According to Norris et al.[18] the normal value of FRT in the age group 3–5 years ranged between 5.2 and 22.7 cm and it was in the range of 19.7–32.2 cm for the normal children in age group 6-12 years from the report of Deshmuk et al.[19] For the children with TBI, the FRT ranged between 13.3 and 31.4 cm from the analysis done by Katz-Leurer et al.[20] But in our study the normal value of FRT for the children with DS ranged from 13.56 to 26.5 cm (19.35 ± 3.93). This is almost in line with the values of other study. We have taken the age group from 8 to 17 years as by this time the CNS of the children would have attained maturity. So, the disparity in balance due to the immaturity of CNS is prevented.
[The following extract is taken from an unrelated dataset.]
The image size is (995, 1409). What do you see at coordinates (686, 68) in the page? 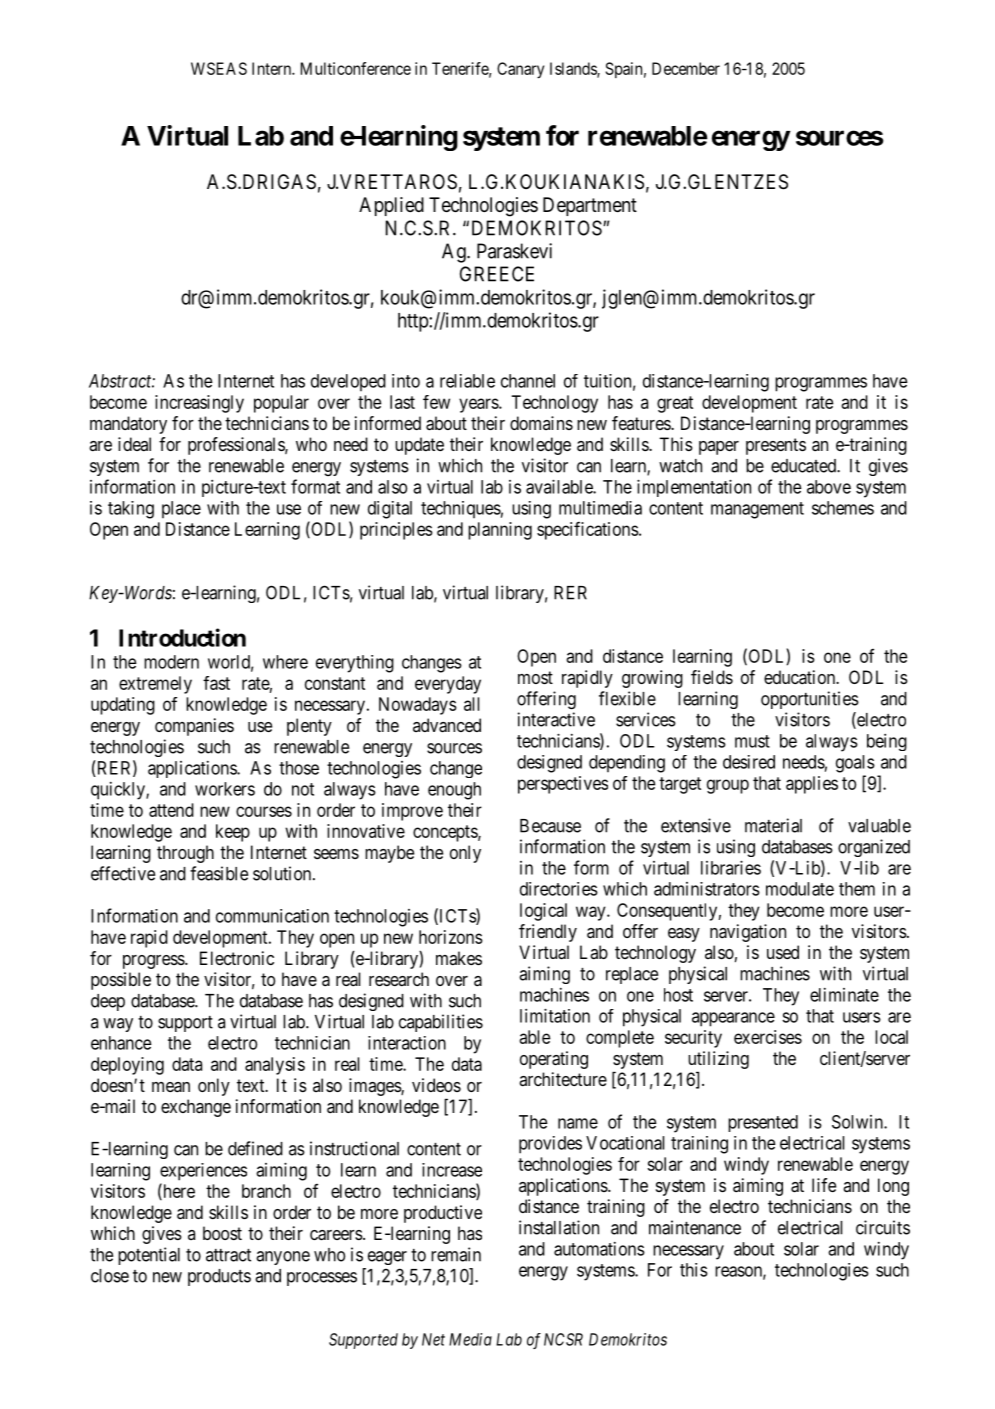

Tyson and DeSouza[21] reported that the correlation of FRT with the comparator test, r = 0.32–0.74 (P ≤ 0.05). But according to Volkman et al.[22] for children with typical development in the age group from 7 to 16 years is, r = 0.31. In TBI, Katz-Leurer et al.[20] reported the correlation of FRT was r = 0.71–0.92 (P ≤ 0.05). In our study we established the validity of FSST with the criterion dynamic balance test measure (FRT) to be ρ = −0.58 (P = 0.03). Thus FSST has an inverse moderate to good degree of association with the criterion balance measure. Hence FSST is a valid measure to estimate dynamic balance among the children with DS.
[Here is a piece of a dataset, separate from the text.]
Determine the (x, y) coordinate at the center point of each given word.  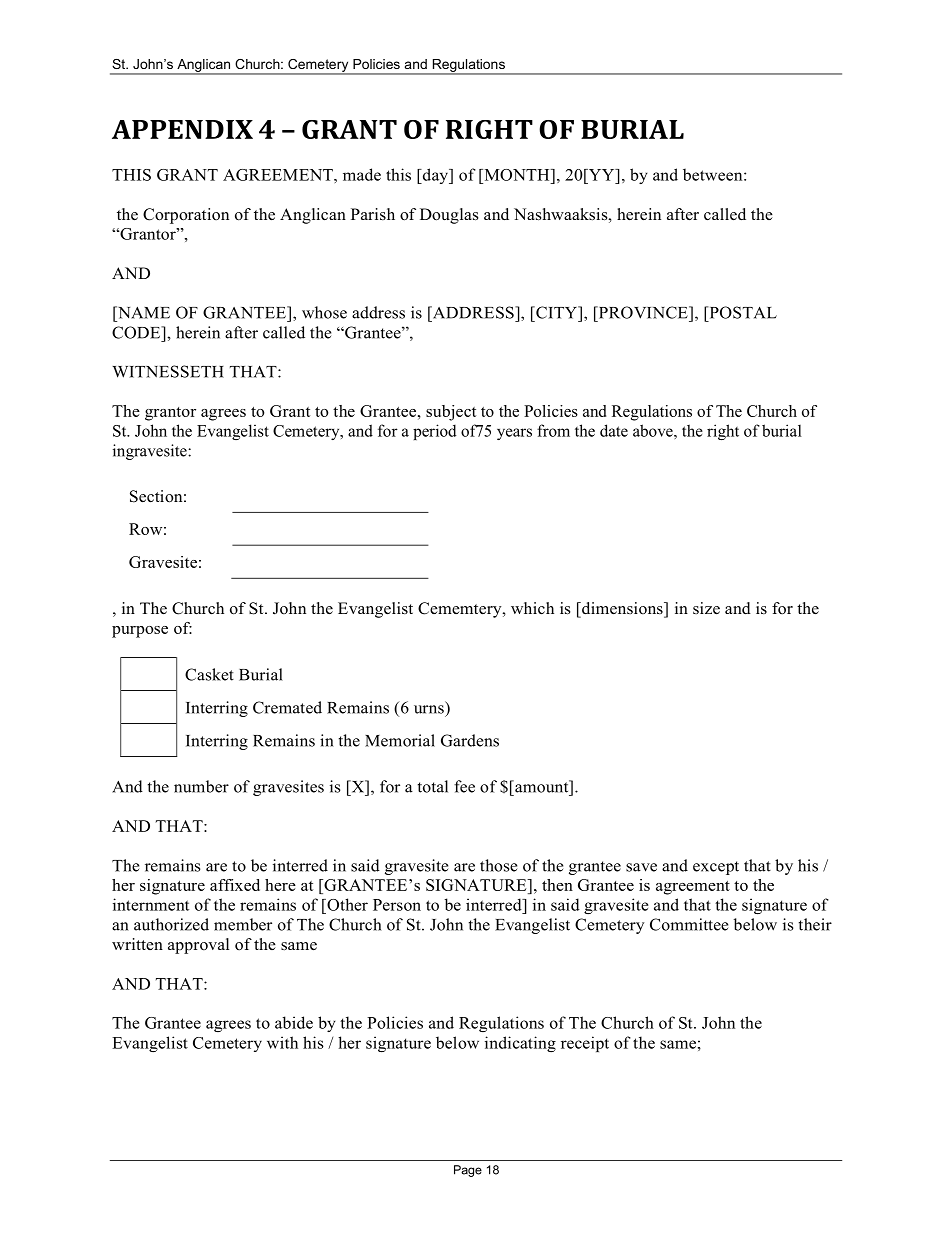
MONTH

The IQ level of the children with DS and their cognitive ability who took part in the study may not be same. As FSST is cognitively demanding (remembering transfer sequence) the above might have affected their performance. We have not studied the effect of verbal instructions and encouragement provided by the different investigator. All the samples were recruited from one rehabilitation setting but the strength of the study is that samples were recruited by random sampling technique to minimize bias. The other factors which may affect their quality of performance such as muscle strength, level of fear of fall, lower limb proprioception and tactile sensation were not taken into consideration. Only the time taken to complete the test was given importance. The sample size might be small to detect the correlations between FSST and FRT. So, the present results study needs to be interpreted with caution. Future studies should consider the above aspect and should extend the study to the children with cerebral palsy, muscular dystrophy, etc., From our point of view, FSST is simple, feasible, and inexpensive for the rehabilitation of the children with DS in rural set up where advanced clinical measurements are not available.

Conclusion

FSST is a valid and reliable measure in estimating dynamic balance in children with DS aged between 8 and 17 years.

Acknowledgements

The authors are thankful to the children, their parents and the head of Chethana special school, Karkala, South India who gave their time and cooperation.

Footnotes

Source of Support: Transportation to the special school was provided by Alva's College of Physiotherapy, Moodabidri, Karnataka, India and authors were extremely grateful for the support provided. The cost for making four sticks, which were used in the study were sponsored by the first author, Dr. Ajai Verma.

Conflict of Interest: None declared.